For years now the Graham cracker issue has always raised its head in relation to one subject; Cheesecake. Cheesecakes demand a base of crushed biscuits bound together with some form of butter or margarine. In the UK the Digestive reigns supreme as the biscuit of choice for battering into little bits with a rolling pin. Sometimes the Gingernut offers itself up, but its hard work battering them flat so usually the Digestive takes over next time round. Should your recipe be of transatlantic origin, however, and you'll be advised to use the Graham Cracker. Now straight off your going to be thinking 'am I supposed to of heard of that?', and 'aren't crackers something that keeps cheese company, and maybe the odd grape?'. To be fair there is the occasional American who wonders what a Digestive is.

So this week we are going to take the world's leading Graham Cracker and put it head to head with the world's leading Digestive. Nabisco takes on McVities. Well only metaphorically you understand as Nabisco actually has a very large shareholding in United Biscuits who operate McVities. Still this is all about the biscuits not who owns who.

Down to business. The Graham Cracker according to the picture on the pack is square, and is having what appears to some form of jam being spread upon it. Right away we troubled by this challenger to the Digestive, not only is the wrong shape but it appears to be in some way dependent on jam in order to go about its business. Ok the Digestive is no stranger to the odd topping but it doesn't like to shout about it. It turns out that the Nabisco Graham Cracker is part of a whole range that inevitably includes cinnamon, apple and chocolate versions. With this in mind it was a bit of a surprise to find that the crackers inside the cardboard box were rectangular not square.
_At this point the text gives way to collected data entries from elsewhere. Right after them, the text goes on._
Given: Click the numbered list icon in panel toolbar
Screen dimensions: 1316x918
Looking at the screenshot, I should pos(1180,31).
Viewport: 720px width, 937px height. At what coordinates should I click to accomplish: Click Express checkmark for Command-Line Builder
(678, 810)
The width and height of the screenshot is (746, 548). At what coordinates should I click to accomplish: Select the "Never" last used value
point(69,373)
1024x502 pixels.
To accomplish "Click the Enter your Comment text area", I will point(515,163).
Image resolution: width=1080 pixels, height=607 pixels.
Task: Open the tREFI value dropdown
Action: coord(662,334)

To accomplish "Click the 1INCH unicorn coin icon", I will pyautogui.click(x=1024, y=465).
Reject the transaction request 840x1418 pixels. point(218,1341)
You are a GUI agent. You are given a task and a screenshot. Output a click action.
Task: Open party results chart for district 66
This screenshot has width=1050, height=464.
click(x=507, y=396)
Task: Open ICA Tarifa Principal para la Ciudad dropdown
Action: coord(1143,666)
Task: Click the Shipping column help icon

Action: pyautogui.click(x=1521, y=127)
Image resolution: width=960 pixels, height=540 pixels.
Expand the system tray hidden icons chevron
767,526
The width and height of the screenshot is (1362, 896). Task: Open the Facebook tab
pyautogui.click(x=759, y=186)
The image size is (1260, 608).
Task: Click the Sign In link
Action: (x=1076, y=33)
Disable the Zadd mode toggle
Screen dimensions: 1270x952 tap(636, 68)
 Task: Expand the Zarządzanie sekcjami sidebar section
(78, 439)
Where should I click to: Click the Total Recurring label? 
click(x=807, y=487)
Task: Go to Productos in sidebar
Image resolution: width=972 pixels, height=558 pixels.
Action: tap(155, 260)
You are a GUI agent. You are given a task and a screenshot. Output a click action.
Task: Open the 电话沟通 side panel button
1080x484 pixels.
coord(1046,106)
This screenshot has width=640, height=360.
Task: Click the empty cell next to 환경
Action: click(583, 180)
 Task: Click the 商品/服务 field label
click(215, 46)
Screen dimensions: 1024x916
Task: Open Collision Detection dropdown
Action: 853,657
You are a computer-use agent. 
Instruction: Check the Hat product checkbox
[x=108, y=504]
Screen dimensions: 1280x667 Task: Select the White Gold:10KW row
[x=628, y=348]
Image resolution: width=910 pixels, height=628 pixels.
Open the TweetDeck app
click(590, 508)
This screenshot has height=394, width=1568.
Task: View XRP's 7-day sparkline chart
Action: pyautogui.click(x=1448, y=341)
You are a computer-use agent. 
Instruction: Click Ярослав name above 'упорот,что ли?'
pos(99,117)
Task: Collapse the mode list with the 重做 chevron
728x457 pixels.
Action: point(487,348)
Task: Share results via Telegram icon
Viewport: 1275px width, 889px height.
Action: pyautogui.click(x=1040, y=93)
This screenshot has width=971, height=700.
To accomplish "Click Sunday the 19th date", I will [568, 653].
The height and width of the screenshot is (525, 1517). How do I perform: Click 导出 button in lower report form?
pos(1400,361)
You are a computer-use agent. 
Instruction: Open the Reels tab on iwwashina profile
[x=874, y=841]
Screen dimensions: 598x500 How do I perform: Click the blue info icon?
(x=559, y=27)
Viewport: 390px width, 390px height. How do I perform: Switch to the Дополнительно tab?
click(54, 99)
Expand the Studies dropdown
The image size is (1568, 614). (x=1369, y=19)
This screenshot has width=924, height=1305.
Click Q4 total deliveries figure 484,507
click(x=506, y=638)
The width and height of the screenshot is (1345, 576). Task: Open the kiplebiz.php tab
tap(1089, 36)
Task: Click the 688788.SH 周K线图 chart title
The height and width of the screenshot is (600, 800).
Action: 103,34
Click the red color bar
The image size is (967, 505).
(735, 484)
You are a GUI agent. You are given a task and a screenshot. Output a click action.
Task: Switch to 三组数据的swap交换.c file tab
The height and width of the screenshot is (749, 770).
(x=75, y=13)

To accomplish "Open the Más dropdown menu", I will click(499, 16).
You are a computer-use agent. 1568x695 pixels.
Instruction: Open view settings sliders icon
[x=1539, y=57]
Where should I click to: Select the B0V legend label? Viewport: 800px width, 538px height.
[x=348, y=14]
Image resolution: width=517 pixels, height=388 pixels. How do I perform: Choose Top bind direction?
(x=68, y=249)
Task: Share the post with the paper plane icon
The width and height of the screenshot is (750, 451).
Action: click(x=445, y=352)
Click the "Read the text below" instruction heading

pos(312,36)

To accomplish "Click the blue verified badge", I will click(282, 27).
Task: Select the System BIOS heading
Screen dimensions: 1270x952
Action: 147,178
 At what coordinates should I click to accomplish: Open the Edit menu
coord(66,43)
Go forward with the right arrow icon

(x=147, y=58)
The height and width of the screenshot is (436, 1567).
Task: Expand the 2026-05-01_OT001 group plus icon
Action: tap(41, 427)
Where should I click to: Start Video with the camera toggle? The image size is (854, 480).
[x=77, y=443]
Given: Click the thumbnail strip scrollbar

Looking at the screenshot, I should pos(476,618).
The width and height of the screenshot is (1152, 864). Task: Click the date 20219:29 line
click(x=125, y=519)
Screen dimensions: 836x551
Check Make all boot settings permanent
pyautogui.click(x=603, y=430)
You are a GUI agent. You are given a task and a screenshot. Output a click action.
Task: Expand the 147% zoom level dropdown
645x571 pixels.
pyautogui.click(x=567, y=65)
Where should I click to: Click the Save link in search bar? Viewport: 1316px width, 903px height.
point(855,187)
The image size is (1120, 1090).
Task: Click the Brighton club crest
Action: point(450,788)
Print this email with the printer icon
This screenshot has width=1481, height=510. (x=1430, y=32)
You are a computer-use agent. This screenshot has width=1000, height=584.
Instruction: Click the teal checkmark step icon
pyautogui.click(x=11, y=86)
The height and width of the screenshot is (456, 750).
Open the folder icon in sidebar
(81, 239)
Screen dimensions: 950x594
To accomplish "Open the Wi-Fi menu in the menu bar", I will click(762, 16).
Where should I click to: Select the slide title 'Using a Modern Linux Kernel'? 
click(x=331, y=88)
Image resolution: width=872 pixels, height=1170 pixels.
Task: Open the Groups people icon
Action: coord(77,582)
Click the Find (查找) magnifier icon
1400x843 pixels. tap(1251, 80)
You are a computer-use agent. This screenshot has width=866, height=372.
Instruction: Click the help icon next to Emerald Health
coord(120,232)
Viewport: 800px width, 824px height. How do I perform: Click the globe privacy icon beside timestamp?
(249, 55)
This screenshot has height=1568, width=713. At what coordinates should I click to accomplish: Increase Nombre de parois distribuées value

They do break obligingly into two down a baked in perforation. A second line running at 90 degrees allows the square to broken in half once more. It has to said that at first glance and given their seemingly low density I was thinking 'Crispbread' not 'biscuit'. So with cup of tea at the ready, and entirely jamless I set about my first Graham cracker ever. Light and crispy, and with out so much of a whiff of hamster bedding, the taste put me in mind of, well.. , oh alright... , a Digestive. Don't misunderstand me, it's certainly not just like one, far from it. Yet if a Digestive were ever to get a Ryvita into trouble, possibly at a wild party behind the cheese board, then the resulting progeny may well end growing up to look a lot like Graham Crackers. In fact the flavour was remarkably complex, with a slight spicy finish possibly due to the bran in the Graham flour and molasses in the recipe.

The edges of the Graham cracker also present another problem. They are open on all sides implying that each cracker has been cut cleanly from a larger sheet. Although I only checked 29 of them I couldn't find a baked over end. So either there is some amazing process that produces a continuous plane of Graham Cracker (this is unlikely, as it would cover the earth or space or something (and the oven would need to hover I think (and fly around like Luke Skywalker's sand speeder ( and there would have to another upside down and underneath to bake the bottom (actually they would be more like grills than ovens) ) ) ) or maybe they simply cut the edges off and discard them, which is both wasteful and unsatisfying. If you know anything about this please get in touch as I'm going to have trouble sleeping at nights now I have thought of it.

So a Digestive it is not, though both Wifey and I were shocked at how much we liked them, and actually how relatively wholesome they were given they are from the same stable as the Oreo. As for who Graham was? The Graham cracker, precedes the Digestive by some 100 years and were invented by Sylvester Graham a Presbyterian minister in 1829. He was an early advocate of health food and invented his own coarsely ground wheat flour for its high fiber content. The flour nicknamed "graham flour" after Minister Graham, is main ingredient in Graham Crackers.

Right thats cleared it up for me at least.

A huge thanks to Monkey for sending over the Graham crackers all the way from Dallas.